Голос был сильный и звонкий. Молодой Мольхо рассказывал ученикам о своей ранней юности, о турнирах, в которых он участвовал, о любовных приключениях, на которые его соблазняли привычки его сословия, о крестовом походе на мавров в Африку. Все это он передавал тоном крайнего отвращения. Там, у других, не было ничего хорошего, – за внешним блеском было гниение, нелепость лживого учения, вечная тьма.
Реубени испугался. С какой легкостью отвергал этот юноша все, что казалось ему всегда трудно постижимым, опасным, но заманчивым ядром подлинной жизни. «Пусть живет красота Иафета в шатрах Сима». А юноша Мольхо, который с самого начала привык к этой красоте и силе Иафета, как безумный, бежал оттуда, стремясь к совсем иному – к очищению, покаянию, о которых он теперь говорил ученикам, дрожа от радости, как «о времени любви», когда «прекращаются дни луны, сменяющиеся между добром и злом». «И только тогда у нас явится сила стоять во дворце святого царя связанными узлом семидесяти ликов древа жизни учения. Тогда образуем мощную стену, высокую скалу вокруг разрушенного города. И в это время покаяния помазанный царь будет царем своего народа. Мертвые всюду восстанут из гробов. И вечером будет день. И не будет больше ни Сатаны, ни горя».
Это звучало как открытый бунт против осторожной политической работы Реубени, которая заменялась теперь фантастическими чудесами и необузданной мистикой. Реубени отдернул занавес и вошел.
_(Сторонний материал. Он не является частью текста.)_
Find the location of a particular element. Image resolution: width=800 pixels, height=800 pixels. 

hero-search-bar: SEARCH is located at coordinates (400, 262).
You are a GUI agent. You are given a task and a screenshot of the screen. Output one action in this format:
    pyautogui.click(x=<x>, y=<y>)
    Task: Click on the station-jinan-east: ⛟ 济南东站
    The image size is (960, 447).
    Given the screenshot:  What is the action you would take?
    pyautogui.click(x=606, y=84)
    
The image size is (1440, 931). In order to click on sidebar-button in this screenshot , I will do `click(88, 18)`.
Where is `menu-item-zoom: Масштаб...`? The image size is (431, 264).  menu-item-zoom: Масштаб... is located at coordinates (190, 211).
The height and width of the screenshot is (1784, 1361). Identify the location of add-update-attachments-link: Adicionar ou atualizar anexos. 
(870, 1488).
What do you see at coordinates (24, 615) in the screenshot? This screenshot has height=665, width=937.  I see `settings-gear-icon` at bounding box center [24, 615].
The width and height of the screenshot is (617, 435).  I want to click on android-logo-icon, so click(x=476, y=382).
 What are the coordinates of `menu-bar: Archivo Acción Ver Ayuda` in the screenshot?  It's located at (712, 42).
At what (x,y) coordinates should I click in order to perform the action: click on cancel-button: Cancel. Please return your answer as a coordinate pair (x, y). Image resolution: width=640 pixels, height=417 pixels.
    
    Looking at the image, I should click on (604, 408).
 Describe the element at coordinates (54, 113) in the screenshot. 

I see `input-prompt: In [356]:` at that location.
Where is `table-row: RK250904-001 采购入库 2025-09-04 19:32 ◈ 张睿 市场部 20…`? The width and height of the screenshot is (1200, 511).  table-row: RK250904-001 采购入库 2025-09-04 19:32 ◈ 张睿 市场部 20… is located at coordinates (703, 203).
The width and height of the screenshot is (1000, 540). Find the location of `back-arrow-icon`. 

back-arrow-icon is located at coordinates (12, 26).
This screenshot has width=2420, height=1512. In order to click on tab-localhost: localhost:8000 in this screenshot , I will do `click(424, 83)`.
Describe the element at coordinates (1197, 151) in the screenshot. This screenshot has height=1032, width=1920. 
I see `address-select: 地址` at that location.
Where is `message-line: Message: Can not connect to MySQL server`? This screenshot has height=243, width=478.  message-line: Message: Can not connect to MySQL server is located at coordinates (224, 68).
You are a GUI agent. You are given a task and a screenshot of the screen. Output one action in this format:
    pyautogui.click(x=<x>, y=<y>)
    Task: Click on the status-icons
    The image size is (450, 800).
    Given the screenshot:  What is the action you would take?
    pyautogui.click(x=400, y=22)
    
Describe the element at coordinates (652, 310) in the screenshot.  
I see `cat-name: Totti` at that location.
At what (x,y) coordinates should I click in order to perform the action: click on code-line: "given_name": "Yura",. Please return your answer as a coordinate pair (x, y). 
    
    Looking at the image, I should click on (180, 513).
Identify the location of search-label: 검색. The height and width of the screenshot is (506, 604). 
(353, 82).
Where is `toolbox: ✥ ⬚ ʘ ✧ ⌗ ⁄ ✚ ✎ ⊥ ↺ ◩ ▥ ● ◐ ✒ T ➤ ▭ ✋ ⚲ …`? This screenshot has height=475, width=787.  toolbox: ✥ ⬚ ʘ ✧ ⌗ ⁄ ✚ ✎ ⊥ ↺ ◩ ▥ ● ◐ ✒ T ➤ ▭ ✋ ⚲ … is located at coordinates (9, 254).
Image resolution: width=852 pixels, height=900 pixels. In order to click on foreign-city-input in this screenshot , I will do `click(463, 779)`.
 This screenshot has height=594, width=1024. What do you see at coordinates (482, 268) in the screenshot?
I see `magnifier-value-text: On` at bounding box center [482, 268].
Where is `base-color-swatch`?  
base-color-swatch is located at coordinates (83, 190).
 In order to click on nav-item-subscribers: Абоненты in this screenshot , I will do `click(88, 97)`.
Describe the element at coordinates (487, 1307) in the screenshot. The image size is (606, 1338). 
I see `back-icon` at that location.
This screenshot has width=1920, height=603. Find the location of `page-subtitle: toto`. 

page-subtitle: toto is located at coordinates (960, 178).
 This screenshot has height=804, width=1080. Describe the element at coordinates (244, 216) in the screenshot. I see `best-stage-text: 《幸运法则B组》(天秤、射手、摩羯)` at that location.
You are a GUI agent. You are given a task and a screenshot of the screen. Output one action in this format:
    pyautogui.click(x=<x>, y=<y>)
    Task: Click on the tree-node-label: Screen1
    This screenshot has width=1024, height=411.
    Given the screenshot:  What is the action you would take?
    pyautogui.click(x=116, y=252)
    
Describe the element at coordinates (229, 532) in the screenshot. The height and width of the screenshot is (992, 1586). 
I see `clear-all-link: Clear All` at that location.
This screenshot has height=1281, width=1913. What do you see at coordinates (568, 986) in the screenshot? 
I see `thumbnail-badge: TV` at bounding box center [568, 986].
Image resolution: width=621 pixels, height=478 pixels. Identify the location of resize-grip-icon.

Его ученики сидели вокруг молодого марана. С каким восторгом они ему внимали. Их лица напоминали ему лицо его благочестивого отца, и сам Мольхо – молодой, прекрасный, пылкий и в то же время озаренный сиянием спокойной радости, которую Реубени привык видеть в своем отце и которая всегда была ему враждебна – с самых первых дней, как он себя помнил – была враждебна и в то же время вызывала восхищение.
Неужели он позволит совратить своих учеников?
– Нравы чужих народов, – сказал он, обращаясь к ним без всякого приветствия, как учитель, поймавший детей за недозволенной игрой, – не так скверны, как их изображают. Необходимо научиться у них многому прекрасному и внедрить их смелость в сердца наших слабых людей.
Все затихло.
Только Элиагу после некоторого молчания решился заговорить. Раньше он был самым верным из всех, но со времени появления Мольхо стал беспокоен, застенчив и упрям.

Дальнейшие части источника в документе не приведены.